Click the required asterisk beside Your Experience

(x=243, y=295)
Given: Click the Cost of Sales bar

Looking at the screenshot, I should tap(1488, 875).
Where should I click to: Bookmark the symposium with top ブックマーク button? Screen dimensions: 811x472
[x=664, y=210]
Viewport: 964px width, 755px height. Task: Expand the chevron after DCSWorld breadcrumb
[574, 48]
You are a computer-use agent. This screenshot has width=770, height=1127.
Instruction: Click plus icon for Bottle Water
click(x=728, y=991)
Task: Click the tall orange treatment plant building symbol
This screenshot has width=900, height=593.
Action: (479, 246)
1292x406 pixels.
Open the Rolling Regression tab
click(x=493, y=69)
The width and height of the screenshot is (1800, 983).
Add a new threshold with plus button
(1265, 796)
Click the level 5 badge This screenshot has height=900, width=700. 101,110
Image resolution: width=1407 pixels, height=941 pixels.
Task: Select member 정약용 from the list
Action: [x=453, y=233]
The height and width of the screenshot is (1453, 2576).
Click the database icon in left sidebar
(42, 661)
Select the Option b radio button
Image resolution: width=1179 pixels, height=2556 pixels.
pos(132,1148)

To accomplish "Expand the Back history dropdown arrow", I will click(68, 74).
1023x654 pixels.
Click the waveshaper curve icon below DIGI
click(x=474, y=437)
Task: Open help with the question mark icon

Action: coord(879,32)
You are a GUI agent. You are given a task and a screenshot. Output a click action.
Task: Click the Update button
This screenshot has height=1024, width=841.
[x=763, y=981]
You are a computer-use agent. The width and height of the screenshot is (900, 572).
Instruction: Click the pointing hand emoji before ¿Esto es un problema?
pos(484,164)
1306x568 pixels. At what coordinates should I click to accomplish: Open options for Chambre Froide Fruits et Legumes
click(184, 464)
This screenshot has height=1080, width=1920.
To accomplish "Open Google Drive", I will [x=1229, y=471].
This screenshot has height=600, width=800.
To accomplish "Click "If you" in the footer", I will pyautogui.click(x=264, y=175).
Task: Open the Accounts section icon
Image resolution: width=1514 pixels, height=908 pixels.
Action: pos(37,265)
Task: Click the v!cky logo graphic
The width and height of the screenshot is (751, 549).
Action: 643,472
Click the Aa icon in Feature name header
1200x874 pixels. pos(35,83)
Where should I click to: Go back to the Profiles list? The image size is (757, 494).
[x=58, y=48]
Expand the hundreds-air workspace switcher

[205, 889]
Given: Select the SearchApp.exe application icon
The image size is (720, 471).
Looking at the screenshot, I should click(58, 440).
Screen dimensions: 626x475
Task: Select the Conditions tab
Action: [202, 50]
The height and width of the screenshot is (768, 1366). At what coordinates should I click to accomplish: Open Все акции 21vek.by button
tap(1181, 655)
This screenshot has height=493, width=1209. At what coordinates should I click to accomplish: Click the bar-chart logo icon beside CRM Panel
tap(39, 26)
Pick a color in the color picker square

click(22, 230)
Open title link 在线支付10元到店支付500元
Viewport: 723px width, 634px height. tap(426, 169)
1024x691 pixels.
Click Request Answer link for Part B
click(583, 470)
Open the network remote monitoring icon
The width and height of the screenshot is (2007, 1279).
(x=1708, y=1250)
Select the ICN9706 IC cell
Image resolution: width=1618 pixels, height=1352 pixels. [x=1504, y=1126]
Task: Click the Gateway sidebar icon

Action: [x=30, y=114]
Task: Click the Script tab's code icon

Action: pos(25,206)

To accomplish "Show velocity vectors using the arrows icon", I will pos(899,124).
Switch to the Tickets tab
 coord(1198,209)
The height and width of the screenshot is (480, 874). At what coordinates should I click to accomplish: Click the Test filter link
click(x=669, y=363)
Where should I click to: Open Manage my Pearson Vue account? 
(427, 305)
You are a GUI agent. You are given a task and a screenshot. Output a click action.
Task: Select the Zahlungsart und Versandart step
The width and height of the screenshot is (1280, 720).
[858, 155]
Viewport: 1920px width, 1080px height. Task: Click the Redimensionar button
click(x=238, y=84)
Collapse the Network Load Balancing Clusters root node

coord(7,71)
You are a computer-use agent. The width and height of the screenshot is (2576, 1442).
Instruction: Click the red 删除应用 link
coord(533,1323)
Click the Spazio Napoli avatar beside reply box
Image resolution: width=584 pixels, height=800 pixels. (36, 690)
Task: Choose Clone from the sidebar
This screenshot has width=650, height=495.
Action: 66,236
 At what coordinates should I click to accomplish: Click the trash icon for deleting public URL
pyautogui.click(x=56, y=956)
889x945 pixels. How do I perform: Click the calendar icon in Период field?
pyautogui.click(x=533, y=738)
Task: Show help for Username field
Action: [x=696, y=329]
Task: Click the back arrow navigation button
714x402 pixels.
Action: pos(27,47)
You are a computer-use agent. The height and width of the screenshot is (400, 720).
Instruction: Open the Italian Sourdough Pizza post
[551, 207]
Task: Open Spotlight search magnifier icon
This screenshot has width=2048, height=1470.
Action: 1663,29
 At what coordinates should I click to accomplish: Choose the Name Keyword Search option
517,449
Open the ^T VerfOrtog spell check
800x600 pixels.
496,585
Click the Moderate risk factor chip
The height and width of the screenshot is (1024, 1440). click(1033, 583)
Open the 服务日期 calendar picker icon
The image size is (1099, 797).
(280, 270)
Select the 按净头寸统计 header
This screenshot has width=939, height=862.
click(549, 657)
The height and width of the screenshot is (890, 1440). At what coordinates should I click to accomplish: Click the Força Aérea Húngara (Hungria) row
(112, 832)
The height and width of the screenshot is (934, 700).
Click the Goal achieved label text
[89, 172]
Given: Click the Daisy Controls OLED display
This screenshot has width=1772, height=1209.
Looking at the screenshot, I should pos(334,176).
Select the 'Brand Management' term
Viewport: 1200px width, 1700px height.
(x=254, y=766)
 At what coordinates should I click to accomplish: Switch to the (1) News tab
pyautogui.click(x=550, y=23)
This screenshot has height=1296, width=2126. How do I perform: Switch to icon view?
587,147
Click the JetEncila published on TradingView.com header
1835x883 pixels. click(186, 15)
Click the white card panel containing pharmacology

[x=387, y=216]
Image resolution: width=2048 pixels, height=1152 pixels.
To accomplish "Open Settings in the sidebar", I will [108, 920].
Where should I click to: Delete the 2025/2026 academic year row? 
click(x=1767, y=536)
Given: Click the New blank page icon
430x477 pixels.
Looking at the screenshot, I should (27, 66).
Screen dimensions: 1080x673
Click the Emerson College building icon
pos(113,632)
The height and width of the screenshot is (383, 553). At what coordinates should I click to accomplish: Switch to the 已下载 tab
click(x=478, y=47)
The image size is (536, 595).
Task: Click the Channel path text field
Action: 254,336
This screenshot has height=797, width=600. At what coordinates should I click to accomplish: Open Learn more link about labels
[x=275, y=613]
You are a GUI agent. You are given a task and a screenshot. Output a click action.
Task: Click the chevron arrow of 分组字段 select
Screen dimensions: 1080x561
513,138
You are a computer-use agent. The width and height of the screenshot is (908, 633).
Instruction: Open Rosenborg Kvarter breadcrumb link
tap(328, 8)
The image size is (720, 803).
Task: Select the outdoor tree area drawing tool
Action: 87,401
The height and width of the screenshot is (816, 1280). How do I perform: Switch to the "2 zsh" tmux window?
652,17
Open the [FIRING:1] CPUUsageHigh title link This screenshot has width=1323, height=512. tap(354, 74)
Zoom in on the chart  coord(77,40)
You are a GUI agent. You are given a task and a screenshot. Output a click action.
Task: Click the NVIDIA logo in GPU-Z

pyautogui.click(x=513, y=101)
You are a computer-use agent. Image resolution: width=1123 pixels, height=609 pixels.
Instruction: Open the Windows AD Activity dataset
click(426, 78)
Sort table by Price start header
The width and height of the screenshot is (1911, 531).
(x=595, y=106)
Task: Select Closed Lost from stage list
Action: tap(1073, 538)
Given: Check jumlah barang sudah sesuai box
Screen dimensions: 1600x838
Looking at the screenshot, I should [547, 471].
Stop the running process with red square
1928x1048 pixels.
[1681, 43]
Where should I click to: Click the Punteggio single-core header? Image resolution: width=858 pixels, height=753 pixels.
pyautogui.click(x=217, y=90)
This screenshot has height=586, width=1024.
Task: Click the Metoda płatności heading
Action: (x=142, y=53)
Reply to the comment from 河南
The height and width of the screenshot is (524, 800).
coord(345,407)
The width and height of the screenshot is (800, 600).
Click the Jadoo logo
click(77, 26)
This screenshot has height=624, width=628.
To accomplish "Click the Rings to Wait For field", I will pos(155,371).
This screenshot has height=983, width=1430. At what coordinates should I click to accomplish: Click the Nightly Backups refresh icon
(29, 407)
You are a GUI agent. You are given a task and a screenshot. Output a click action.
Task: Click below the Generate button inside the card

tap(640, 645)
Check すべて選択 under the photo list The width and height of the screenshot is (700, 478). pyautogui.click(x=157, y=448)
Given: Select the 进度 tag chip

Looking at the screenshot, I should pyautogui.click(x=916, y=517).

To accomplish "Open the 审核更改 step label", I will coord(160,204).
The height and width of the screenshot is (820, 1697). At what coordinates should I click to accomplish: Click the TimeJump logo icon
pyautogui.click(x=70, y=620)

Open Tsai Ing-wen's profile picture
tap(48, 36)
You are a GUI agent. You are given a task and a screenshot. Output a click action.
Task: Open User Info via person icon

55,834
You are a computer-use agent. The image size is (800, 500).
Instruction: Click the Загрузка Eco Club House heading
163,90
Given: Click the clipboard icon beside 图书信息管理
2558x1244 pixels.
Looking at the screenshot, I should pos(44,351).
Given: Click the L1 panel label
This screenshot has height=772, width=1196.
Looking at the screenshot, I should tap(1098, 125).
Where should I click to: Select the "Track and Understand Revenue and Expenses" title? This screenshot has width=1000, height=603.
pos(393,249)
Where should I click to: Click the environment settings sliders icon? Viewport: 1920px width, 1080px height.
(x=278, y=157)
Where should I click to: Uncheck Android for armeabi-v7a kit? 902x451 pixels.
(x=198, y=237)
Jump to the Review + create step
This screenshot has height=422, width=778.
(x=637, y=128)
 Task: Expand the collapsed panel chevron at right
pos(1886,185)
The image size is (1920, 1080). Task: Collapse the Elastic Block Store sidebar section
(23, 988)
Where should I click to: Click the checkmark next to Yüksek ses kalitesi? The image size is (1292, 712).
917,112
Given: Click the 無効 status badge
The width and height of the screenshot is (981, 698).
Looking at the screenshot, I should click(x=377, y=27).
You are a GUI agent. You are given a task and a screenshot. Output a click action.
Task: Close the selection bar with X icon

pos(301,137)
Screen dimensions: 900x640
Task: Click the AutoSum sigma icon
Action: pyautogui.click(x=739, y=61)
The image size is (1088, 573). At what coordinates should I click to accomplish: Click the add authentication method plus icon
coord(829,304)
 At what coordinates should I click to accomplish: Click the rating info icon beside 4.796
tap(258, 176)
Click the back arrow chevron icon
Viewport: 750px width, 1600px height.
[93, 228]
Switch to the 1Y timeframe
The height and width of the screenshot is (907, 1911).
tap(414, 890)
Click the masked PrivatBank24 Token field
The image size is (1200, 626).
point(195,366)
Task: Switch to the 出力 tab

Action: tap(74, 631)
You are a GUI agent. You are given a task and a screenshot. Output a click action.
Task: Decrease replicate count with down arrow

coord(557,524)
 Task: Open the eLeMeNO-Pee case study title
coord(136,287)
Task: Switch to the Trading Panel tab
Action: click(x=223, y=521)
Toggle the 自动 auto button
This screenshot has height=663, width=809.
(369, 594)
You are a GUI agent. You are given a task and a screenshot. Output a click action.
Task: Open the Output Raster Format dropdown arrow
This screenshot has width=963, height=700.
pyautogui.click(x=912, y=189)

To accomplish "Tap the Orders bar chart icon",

- - - - -

**WHAT YOU WILL DO**
Please duplicate the entries from the line that contains "1024x691 pixels." through the line that contains "(x=1708, y=1250)", keeping every line identical.

**TASK OUTPUT**
1024x691 pixels.
Click Request Answer link for Part B
click(583, 470)
Open the network remote monitoring icon
The width and height of the screenshot is (2007, 1279).
(x=1708, y=1250)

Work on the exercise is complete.